The National Human Rights Commission (NHRC) and the #EndSARS panel probing cases of police brutality in Abuja, on Wednesday, lamented the abandonment of the panel’s sittings by the police.
This came barely a day after the panel resumed from a 10-week break.
The panel was set up in October 2020 in the aftermath of the anti-police brutality #EndSARS protests that rocked many Nigerian cities.
Similar panels set up in at least 28 states have since concluded their hearings and submitted their reports, although most state governments have not implemented their recommendations.
The panel resumed on Tuesday with the assurance to conclude the hearing of pending petitions within six weeks.
But the police legal team has sparingly attended proceedings since the panel resumed on Tuesday.
Only one police lawyer attends hearing
Expressing the panel’s frustrations at the near-absence of police lawyers on Wednesday, Garba Tentegi, a Senior Advocate of Nigeria, who acted as the panel chairman, said “the police are abandoning us; there is only one counsel here”.
Mr Tentegi, a representative of the Nigerian Bar Association (NBA) on the panel, stood in for the panel chairman, Suleiman Galadima, a retired Justice of the Supreme Court, who was absent from Wednesday’s hearing.
Kennett Egbochua was the only lawyer from the police legal team who attended the hearing, the first time the police have had legal representation at the panel since Tuesday.
Due to the unavailability of other members of the police legal team, the panel had to pause proceedings for Mr Egbochua to use the restroom on Wednesday.
Mr Egbochua explained that the lead counsel for the police legal team, James Idachaba, was on assignment in Niger State and could not appear before the panel. He gave similar excuses for the absence of the other members of the team.
Another NBA representative on the panel, John Aikpokpo-Martins, also expressed displeasure over the absence of accused police officers summoned to appear over the allegations levelled against them in various petitions.
He said the police legal team should have contacted all of the respondents, including the accused police officers, ahead of scheduled hearing of the respective cases.
“If the police refuse to come forward and defend the claims levelled against them, the panel will depend only on the information presented to it (by petitioners) and make necessary recommendations,” Mr Aikpokpo-Martins added.
NHRC threatens to invoke its power
The NHRC, the body overseeing the panel, also expressed dissatisfaction over the unavailability of the police lawyers.
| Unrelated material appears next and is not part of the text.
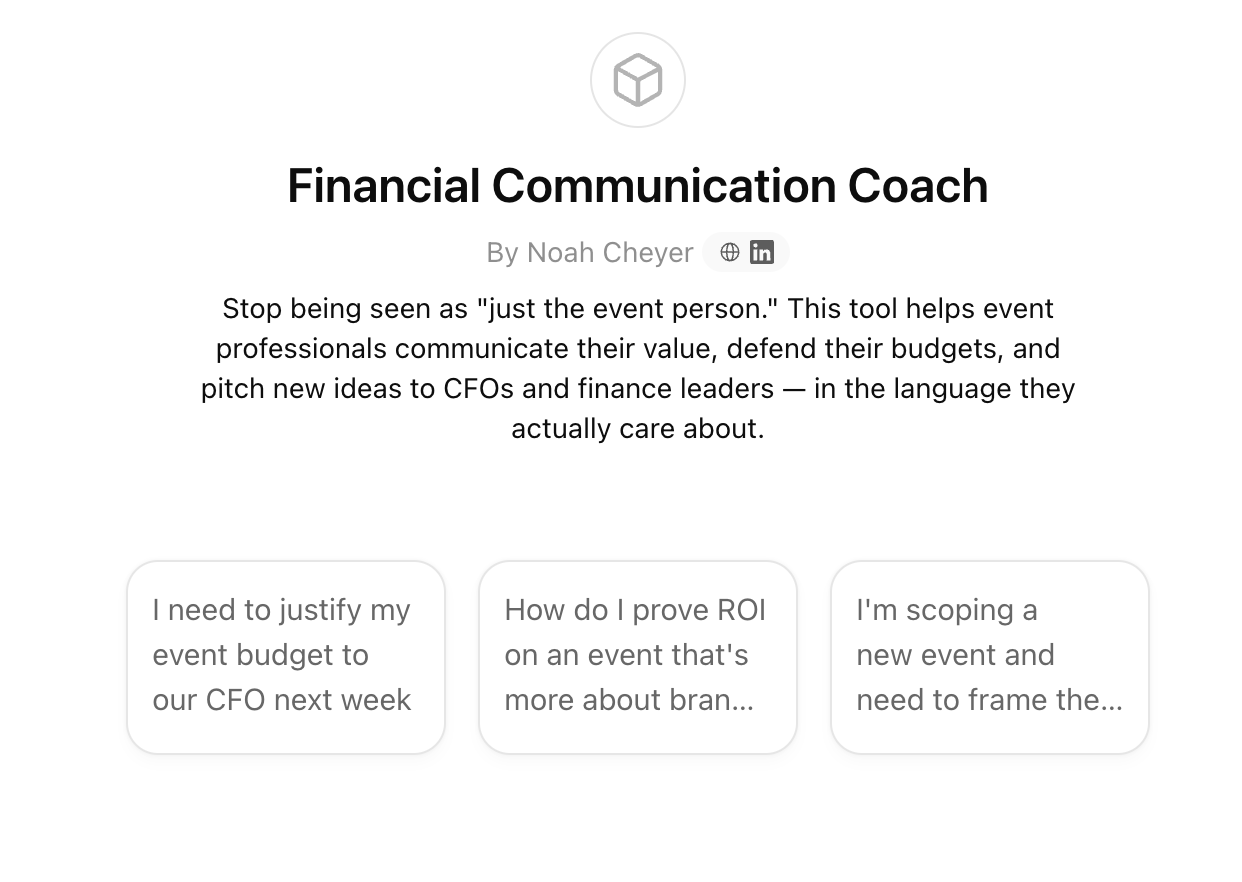Image resolution: width=1242 pixels, height=882 pixels.
Task: Click the circle surrounding the cube logo
Action: 638,79
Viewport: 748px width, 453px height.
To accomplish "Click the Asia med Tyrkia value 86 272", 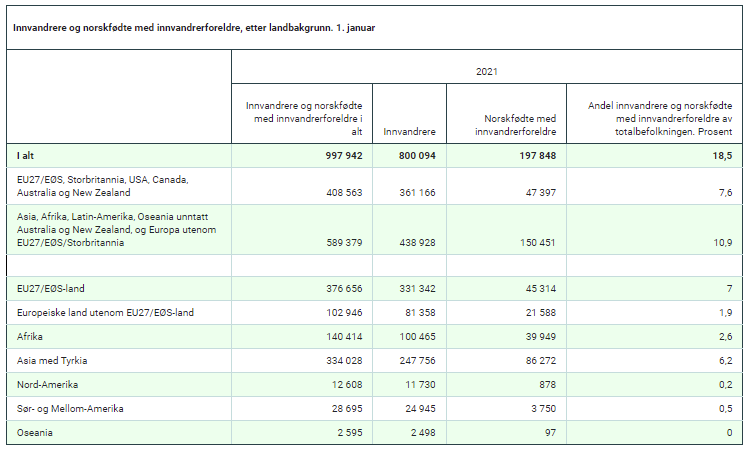I will click(x=535, y=361).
It threatened to invoke its powers under the NHRC Act to address the problem.
The commission in a press release posted on its social media said, “if the police fail to take the necessary steps to discharge their responsibilities before the panel, the commission will invoke its powers under the NHRC (Amendment) Act 2010.”
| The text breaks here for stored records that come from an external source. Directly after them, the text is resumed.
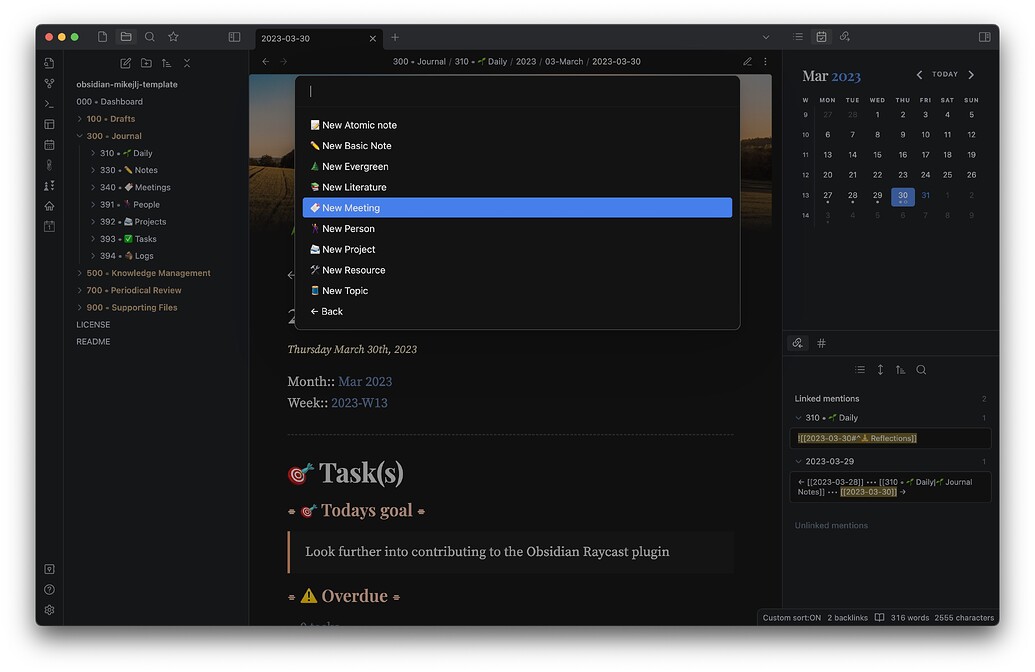Collapse the 300 Journal folder
The image size is (1035, 672).
80,136
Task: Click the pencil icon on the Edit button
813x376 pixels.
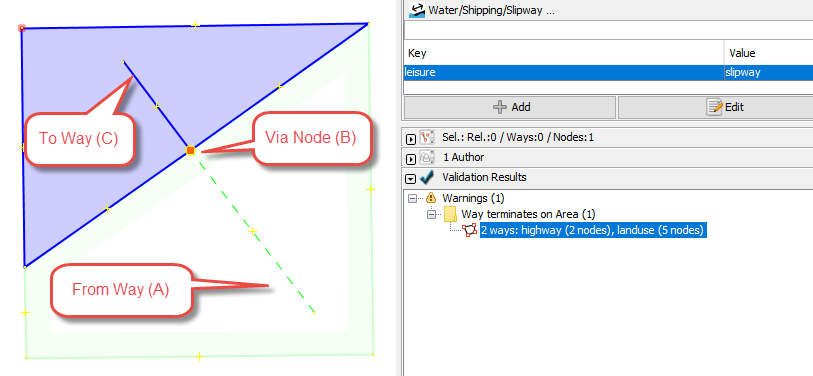Action: (x=714, y=107)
But the statement did not state any specific measure the commission intended to take.
Sharing the panel’s grievances, the commission said the abandonment of proceedings “is evident in the near absence of the police lawyers despite being sent proper information and hearing notices.”
It called on the hierarchy of the police institution to take necessary actions and not frustrate the efforts of the panel in its fight for the rights and dignity of Nigerians.
Police continue to hamper the panel’s probe
The panel has since inception expressed its frustration on the uncooperative attitude of the police.
Premium Times had reported how the panel complained about the “gross negligence” and “inadequate commitment” of the police regarding the panel’s hearings.
The panel had been forced to adjourn many cases on many occasions due to the absence of police officers who were meant to appear to testify.
The chairman of the panel, Mr Galadima, expressed such frustration at the proceedings of November 3, 2021.
“We are not happy with the way things are going. This panel will not continue to condone the lack of diligence of the respondents,” he said.